This directory contains the necessary tools and instructions for evaluating MLLMs using the LogicVista dataset. Our evaluation framework assesses models across multiple logical reasoning tasks, providing insights into their capabilities and limitations.
- Setup: Ensure you have Python installed and the necessary dependencies by running
pip install -r requirements.txt
(ensure you create this file based on your script dependencies). - Running Evaluations: Use the
run.sh
script to start the evaluation process, which automatically processes the dataset and compares model outputs against the provided answers. - Analyzing Results: After running evaluations, use
analyze_accuracy.py
to summarize the accuracy across different reasoning tasks.
analyze_accuracy.py
: Script for analyzing model performance.constants.py
: Contains constants used in evaluation scripts.run.sh
: Bash script to run the entire evaluation pipeline.extract_accuracy_new.py
: Script to extract and process accuracy from raw model outputs.answers/
: Contains answer files for various MLLMs, formatted as JSON.results/
: Location where the evaluation results will be saved.

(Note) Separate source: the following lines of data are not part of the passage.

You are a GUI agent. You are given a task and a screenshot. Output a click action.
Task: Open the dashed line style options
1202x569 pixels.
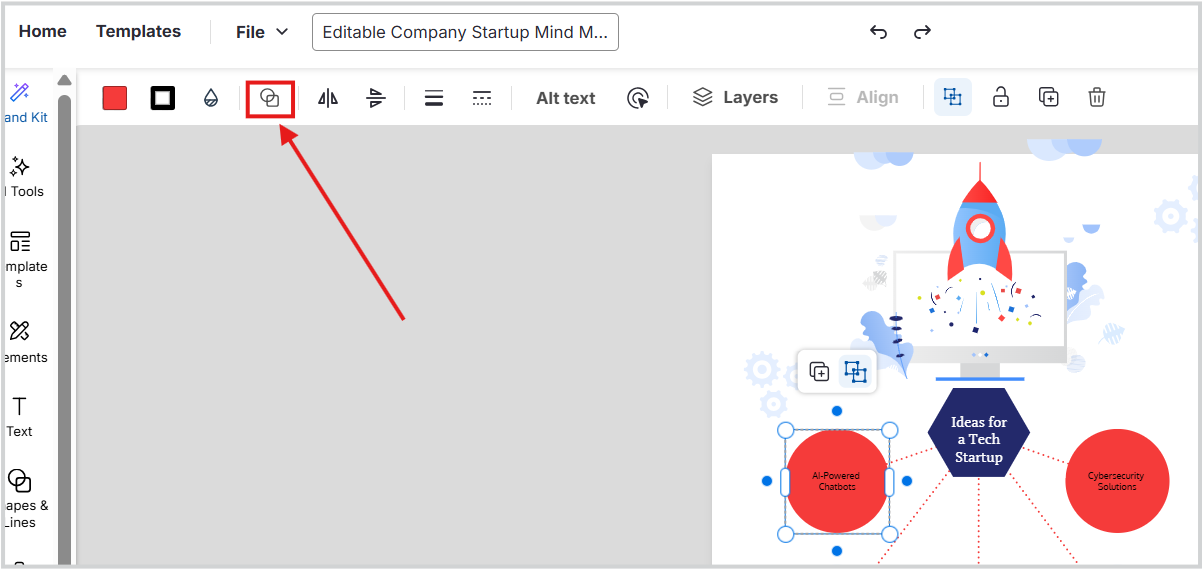[482, 98]
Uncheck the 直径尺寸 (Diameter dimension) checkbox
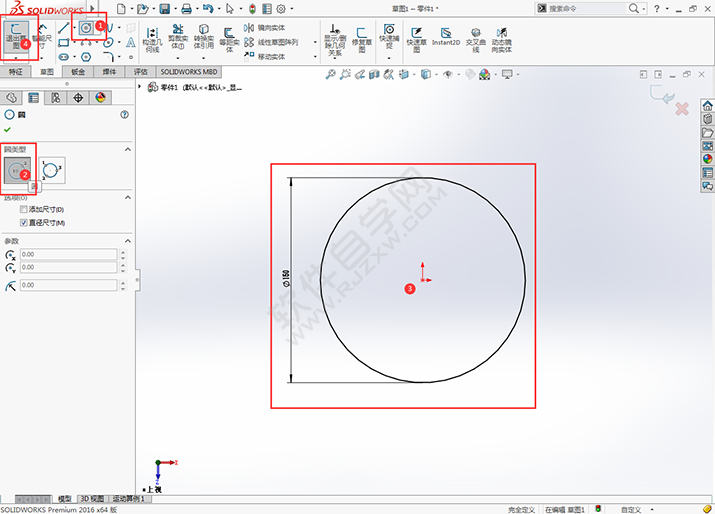715x514 pixels. click(24, 222)
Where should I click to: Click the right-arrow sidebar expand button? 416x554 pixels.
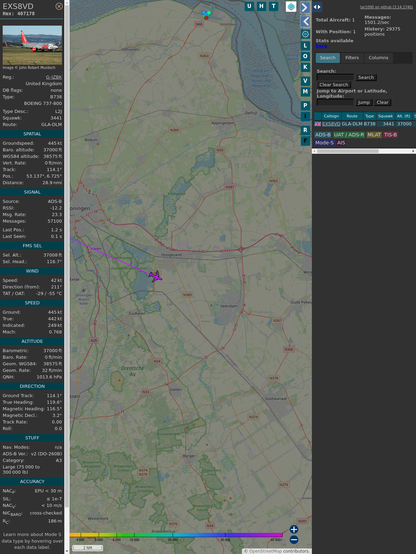305,7
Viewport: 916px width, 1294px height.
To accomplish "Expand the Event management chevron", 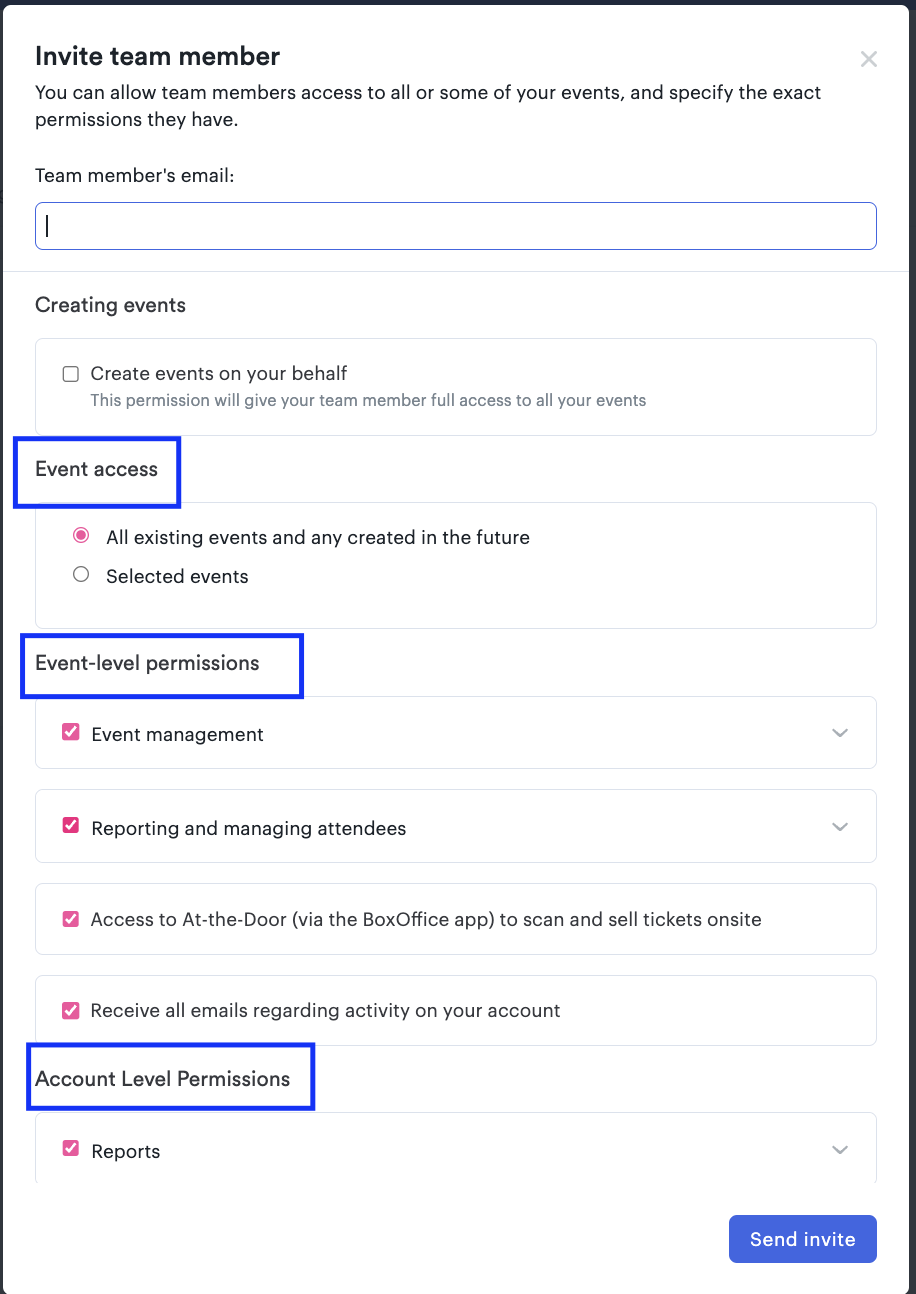I will pos(840,733).
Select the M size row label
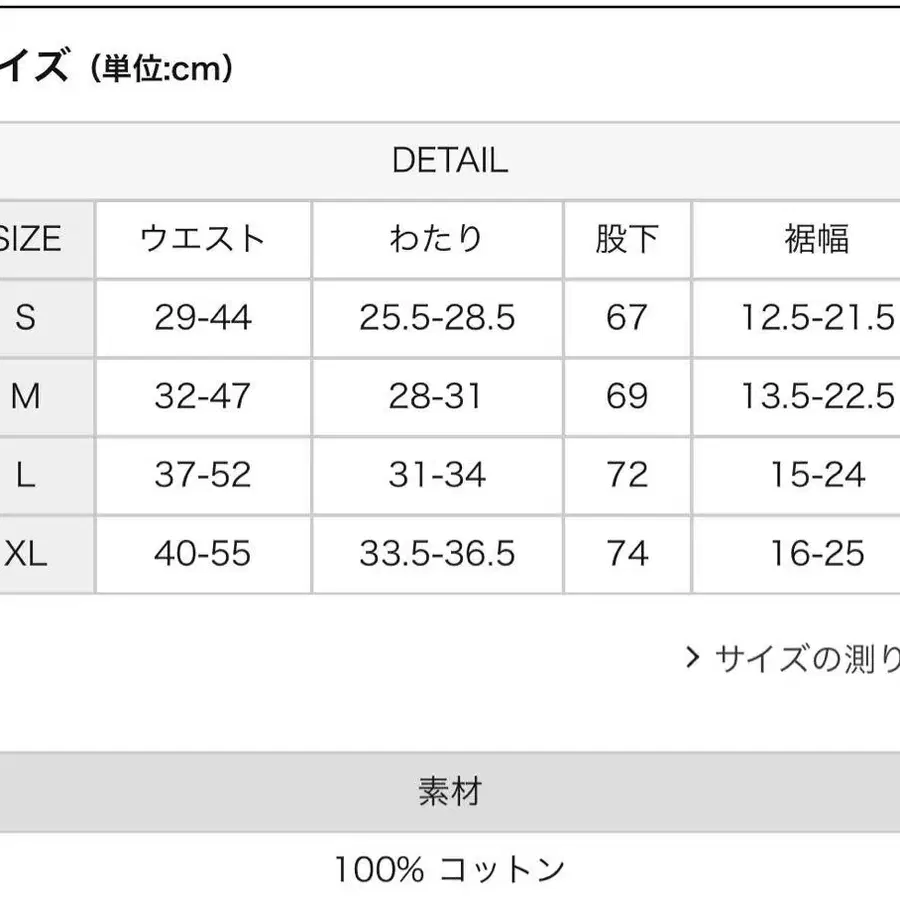 click(x=26, y=396)
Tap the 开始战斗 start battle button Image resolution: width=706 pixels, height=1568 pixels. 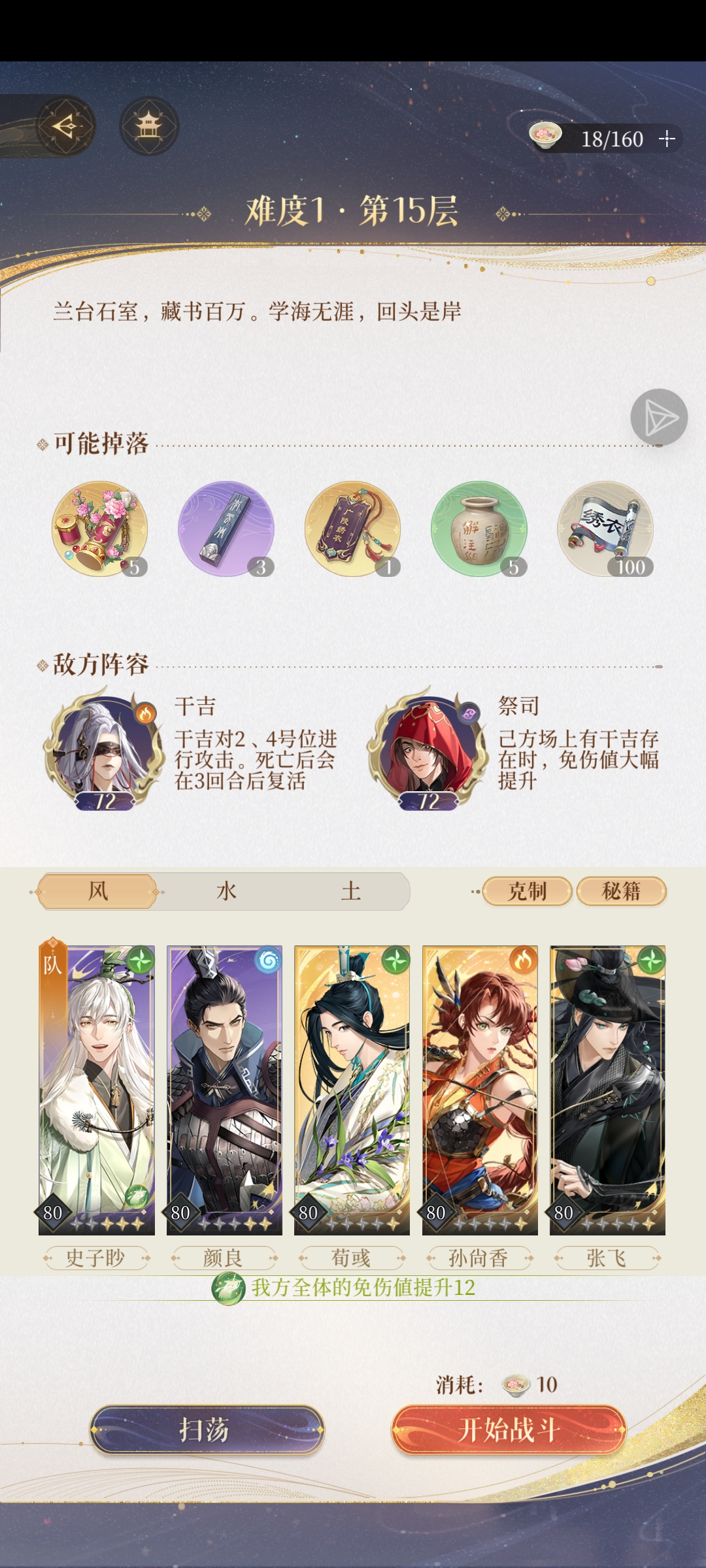[509, 1430]
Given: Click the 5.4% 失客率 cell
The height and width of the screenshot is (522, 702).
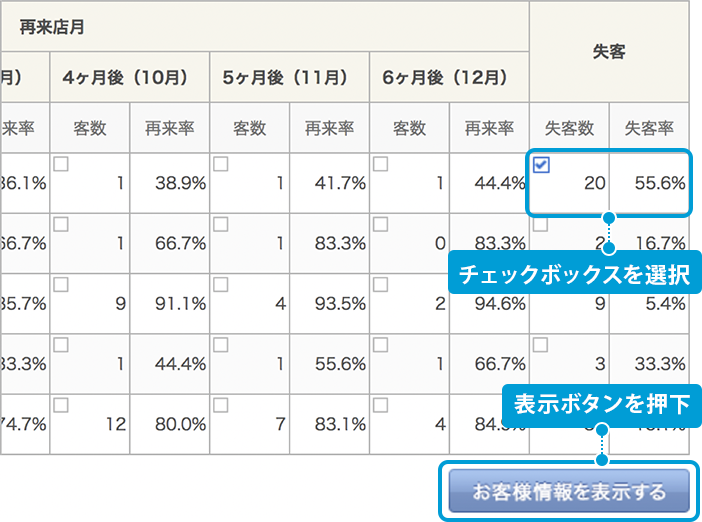Looking at the screenshot, I should click(649, 302).
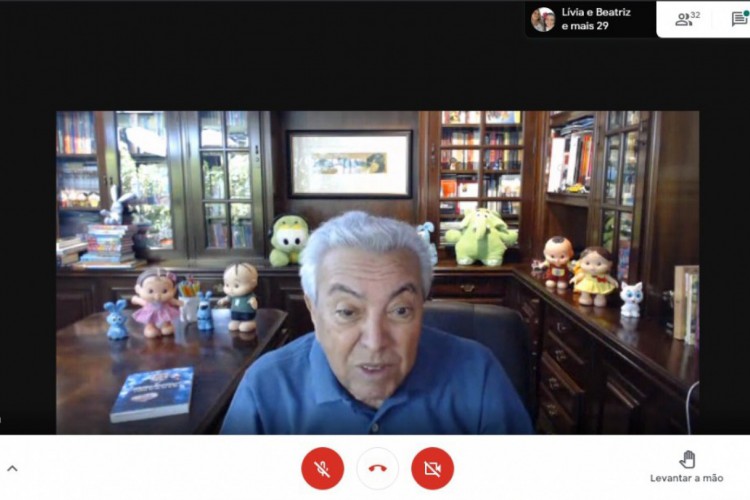Open the participants list via people icon
Viewport: 750px width, 500px height.
point(683,19)
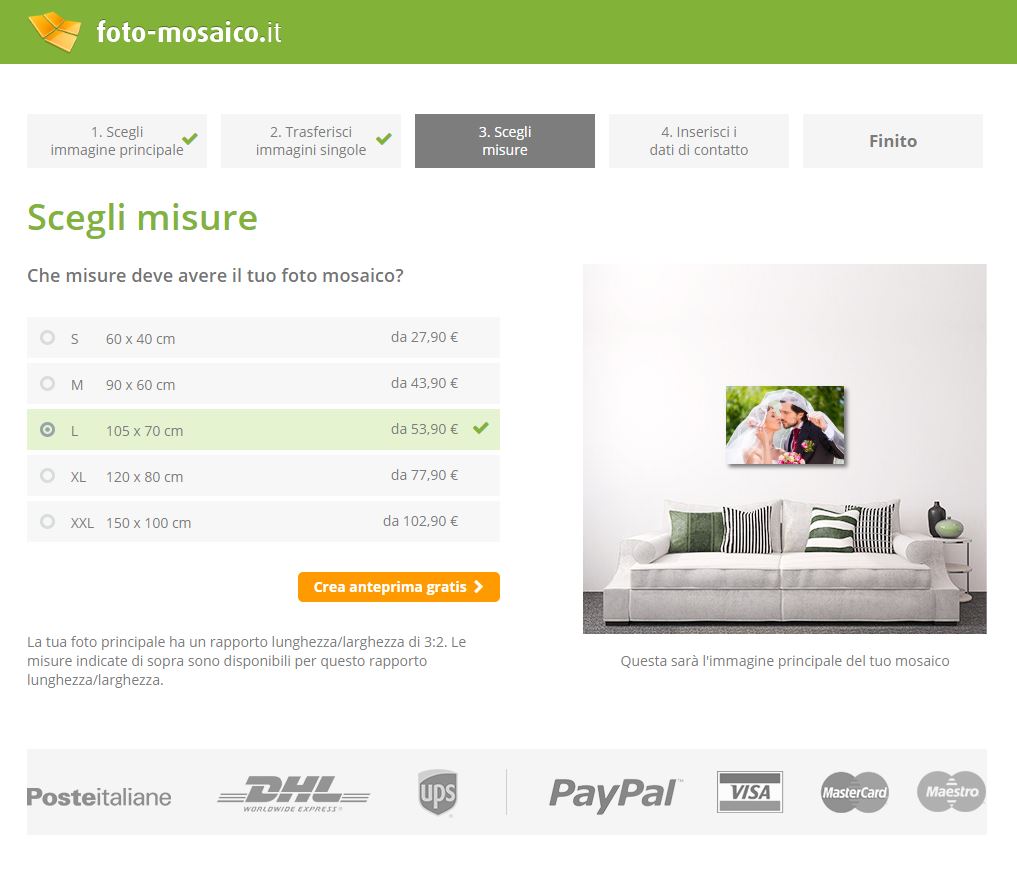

Detailed instructions on using each script can be found within their respective file headers. Generally, the process is as follows:
- Preparation: Place your model's output in the
answers/
directory, following the naming convention[model_name]-answers.json
. - Execution: Run
./run.sh
to start the evaluation. Adjust the script as needed to match your environment. - Analysis: Execute
python analyze_accuracy.py
to generate accuracy metrics. Results are saved in theresults/
directory.
To evaluate a model, such as GPT4, using the LogicVista evaluation framework, follow these steps:
- Prepare the GPT4 output results and ensure they are named
GPT4-answers.json
. Place this file in theanswers/
directory. - Update the
constants.py
file to set the$MODEL
variable toGPT4
. - Run the evaluation by executing the
run.sh
script. This script processes the GPT4 answers, compares them against the correct answers, and generates an accuracy report.